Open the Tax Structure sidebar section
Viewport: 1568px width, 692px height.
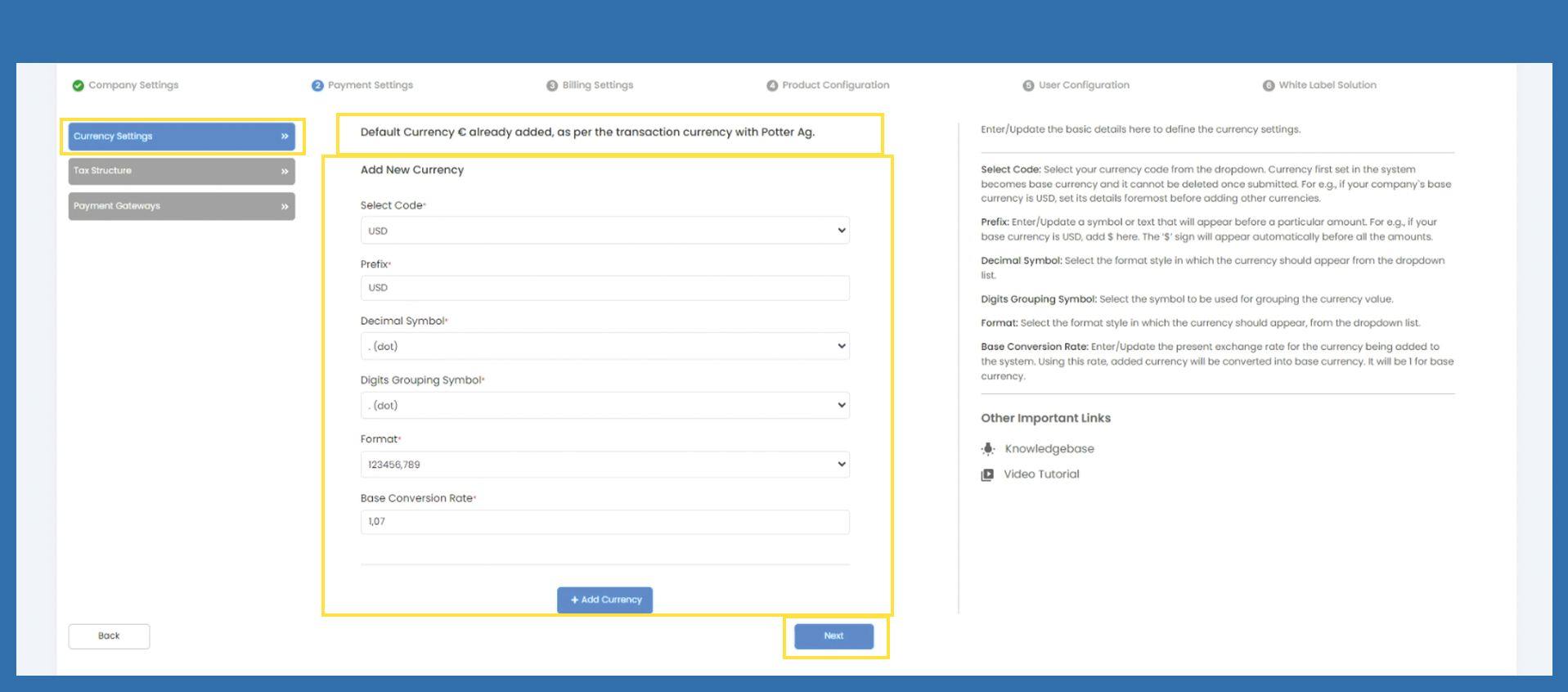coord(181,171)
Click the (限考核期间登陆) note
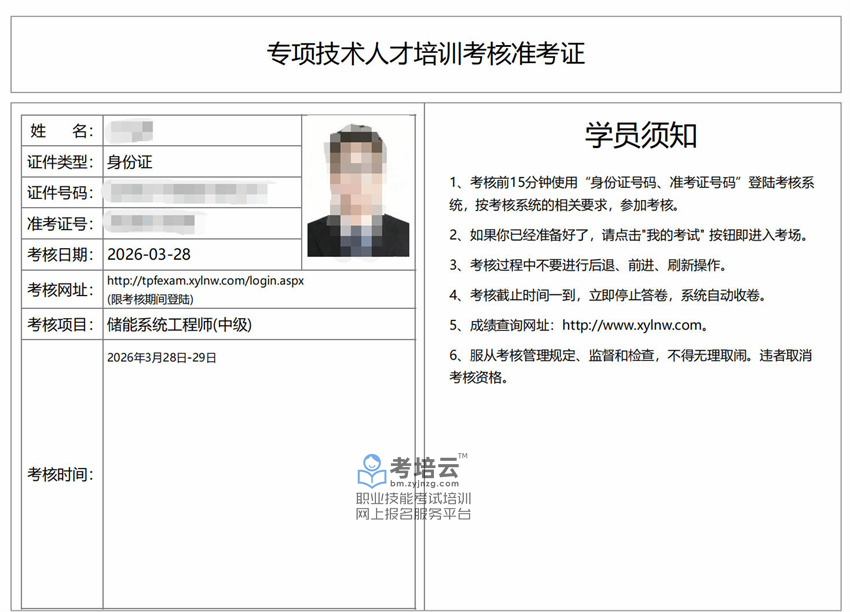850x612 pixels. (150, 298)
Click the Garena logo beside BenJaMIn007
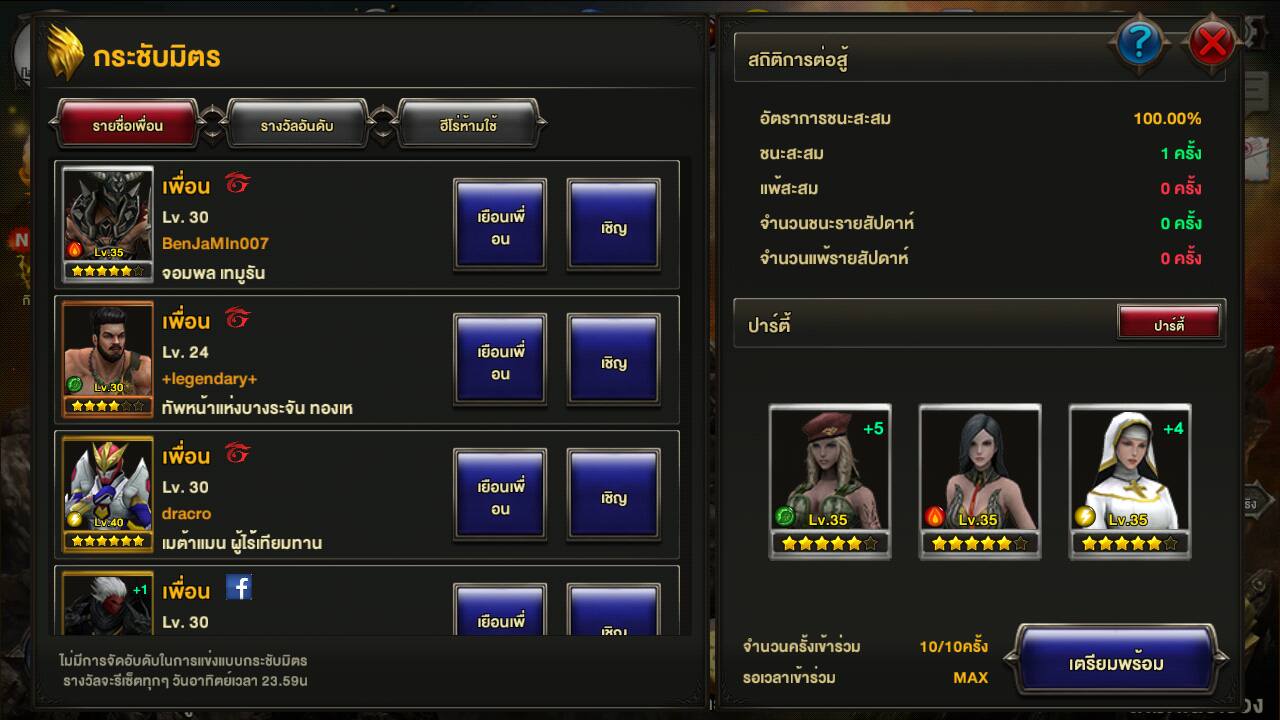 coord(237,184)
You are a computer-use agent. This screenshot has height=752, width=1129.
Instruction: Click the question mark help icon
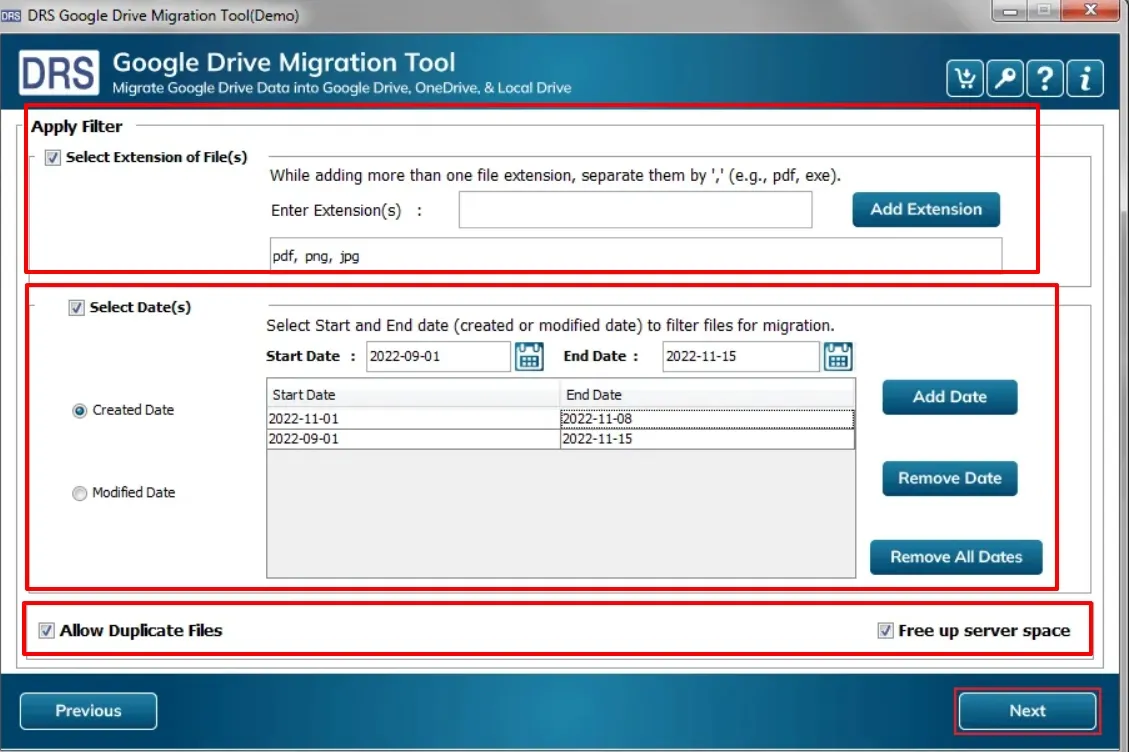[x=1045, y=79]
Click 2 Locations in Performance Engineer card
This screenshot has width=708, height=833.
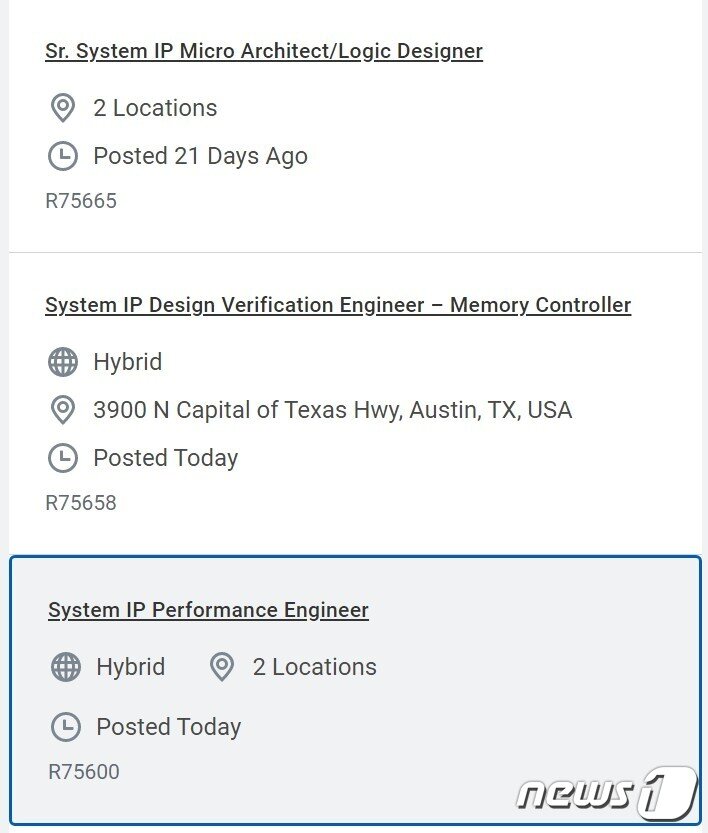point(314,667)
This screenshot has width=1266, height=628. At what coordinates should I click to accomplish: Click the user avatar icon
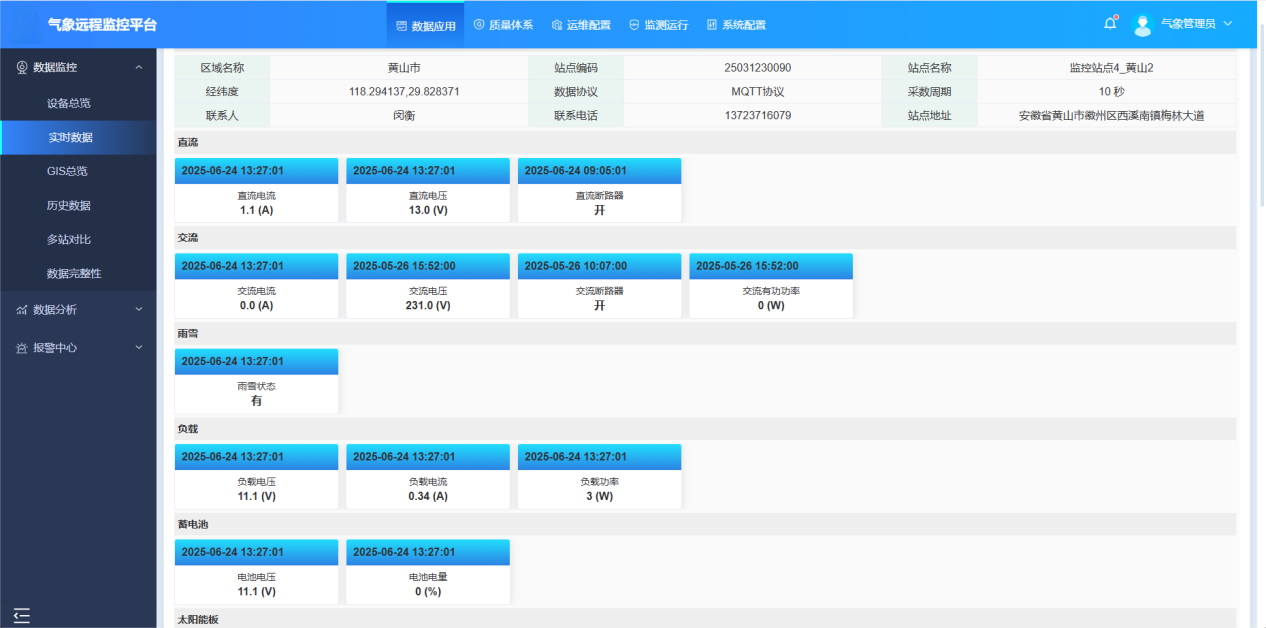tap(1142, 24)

• _Work task_
Please repeat the listing above word for word, with the pictures removed.

• _Answer for the task_
Open the Tax Structure sidebar section
Viewport: 1568px width, 692px height.
coord(181,171)
Click the (限考核期间登陆) note
850x612 pixels. (150, 298)
Click the Garena logo beside BenJaMIn007
 coord(237,184)
You are a computer-use agent. This screenshot has height=752, width=1129.
Instruction: Click the question mark help icon
[x=1045, y=79]
Click 2 Locations in Performance Engineer card
This screenshot has width=708, height=833.
point(314,667)
This screenshot has width=1266, height=628. At what coordinates should I click to accomplish: Click the user avatar icon
tap(1142, 24)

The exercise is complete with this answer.